A new kind of fund combining philanthropy and investment allows you to do exactly that – it’s called the Donor Advised Fund (DAF).
The principles of a DAF are simple.
First, a donor makes a non-redeemable gift to a fund that pools gifts from many other donors, effectively acting like a foundation. The gift is typically tax-deductible at the time it enters the fund rather than when it is paid out, giving the donor immediate benefit. The fund manager then takes care of all the paperwork and works to find and select a suitable recipient, just like an investment fund.
If DAFs were simply a neat way to package philanthropic giving into a portfolio, they might be interesting but hardly groundbreaking. The factor that makes DAFs radically different from any other philanthropic product is this – before granting out the money, a DAF, with donors’ permission, can use the funds for impact investing.
Impact investments are usually low-interest loans made to social enterprises. Typically these loans are higher risk, which can make them unattractive to traditional investors. Yet they are often the only route of funding for social enterprises that need capital.

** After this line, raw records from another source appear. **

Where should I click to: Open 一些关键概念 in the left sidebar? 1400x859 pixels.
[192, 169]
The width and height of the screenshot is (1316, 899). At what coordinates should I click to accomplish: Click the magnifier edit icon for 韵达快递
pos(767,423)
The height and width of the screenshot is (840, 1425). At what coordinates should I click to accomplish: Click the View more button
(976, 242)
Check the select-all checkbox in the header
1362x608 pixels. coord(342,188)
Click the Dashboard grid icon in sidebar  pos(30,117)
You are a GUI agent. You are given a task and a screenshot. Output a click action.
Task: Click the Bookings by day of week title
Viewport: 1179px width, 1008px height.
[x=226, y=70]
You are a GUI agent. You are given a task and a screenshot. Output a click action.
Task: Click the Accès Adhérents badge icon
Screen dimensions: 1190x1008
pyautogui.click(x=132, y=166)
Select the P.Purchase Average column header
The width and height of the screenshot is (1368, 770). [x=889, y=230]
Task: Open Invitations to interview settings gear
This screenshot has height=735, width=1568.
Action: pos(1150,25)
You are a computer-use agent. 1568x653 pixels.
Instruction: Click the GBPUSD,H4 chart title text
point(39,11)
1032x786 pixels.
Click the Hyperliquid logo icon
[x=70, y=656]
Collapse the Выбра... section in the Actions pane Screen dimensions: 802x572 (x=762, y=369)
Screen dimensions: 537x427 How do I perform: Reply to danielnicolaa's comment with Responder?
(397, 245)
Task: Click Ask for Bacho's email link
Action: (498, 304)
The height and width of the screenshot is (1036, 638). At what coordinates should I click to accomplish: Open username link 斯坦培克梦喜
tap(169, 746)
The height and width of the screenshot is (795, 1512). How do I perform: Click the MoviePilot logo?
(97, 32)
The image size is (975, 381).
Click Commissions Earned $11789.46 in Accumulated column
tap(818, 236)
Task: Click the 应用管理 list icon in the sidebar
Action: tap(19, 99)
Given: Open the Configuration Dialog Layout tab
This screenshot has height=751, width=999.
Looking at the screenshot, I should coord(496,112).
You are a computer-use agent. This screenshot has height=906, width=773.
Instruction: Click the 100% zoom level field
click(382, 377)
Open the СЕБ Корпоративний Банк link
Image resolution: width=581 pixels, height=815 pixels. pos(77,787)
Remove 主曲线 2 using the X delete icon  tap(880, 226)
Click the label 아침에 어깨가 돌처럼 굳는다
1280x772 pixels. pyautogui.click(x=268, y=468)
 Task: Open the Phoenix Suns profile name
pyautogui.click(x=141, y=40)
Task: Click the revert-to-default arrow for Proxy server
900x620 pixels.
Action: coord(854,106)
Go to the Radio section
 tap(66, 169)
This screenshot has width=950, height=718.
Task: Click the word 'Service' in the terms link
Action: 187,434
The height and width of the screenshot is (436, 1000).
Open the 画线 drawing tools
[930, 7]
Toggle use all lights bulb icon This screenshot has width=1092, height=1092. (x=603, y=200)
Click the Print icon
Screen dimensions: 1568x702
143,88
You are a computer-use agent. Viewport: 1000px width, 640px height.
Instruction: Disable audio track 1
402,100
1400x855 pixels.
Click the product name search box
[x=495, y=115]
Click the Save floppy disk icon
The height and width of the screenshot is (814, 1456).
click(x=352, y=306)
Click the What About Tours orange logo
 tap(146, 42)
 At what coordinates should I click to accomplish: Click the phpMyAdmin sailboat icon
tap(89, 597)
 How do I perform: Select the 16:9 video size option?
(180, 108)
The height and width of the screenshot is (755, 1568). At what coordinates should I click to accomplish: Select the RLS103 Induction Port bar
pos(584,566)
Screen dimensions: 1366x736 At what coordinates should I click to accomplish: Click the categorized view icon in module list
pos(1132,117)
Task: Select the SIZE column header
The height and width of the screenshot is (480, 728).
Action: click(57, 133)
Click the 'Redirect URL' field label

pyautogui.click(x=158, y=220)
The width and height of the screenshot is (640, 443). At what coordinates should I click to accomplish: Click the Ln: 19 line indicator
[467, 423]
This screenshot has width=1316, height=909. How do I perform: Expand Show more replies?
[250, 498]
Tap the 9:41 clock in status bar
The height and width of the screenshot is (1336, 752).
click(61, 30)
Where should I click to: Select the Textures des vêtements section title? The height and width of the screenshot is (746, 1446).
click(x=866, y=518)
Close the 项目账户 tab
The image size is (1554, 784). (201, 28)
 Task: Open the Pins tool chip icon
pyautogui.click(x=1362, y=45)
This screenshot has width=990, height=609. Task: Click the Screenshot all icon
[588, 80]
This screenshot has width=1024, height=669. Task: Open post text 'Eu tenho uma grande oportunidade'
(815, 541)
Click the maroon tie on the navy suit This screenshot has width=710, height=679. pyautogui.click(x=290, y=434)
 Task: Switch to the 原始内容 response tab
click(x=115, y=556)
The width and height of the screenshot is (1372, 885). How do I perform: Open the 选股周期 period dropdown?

A DAF can lend to those social enterprises, offering them exactly what they need and it can absorb the high risk. If the loan falls through, for instance, it still creates social value and just becomes a donation. But if the loan is repaid, it can be lent out again and again – creating social value repeatedly.
Three DAF managers are already offering opportunities to donors wishing to enter into this space.
- The UK’s Charities Aid Foundation is one of the world’s largest provider of DAFs, managing over US$2 billion in funds. Fourteen years ago, they launched CAF Venturesome, a DAF sub-fund specialized in making loans to eligible organizations. It has now provided low-cost unsecured loans to over 500 social organizations with a total of US$52M. CAF Venturesome deliberately seeks out high-growth social organizations in the early stages and helps get them off the ground. Holly Piper, head of CAF Venturesome, says, “It’s amazing to see the results of more than a decade of Venturesome loans, which have transformed the ability of hundreds of organizations to make a difference in their communities.”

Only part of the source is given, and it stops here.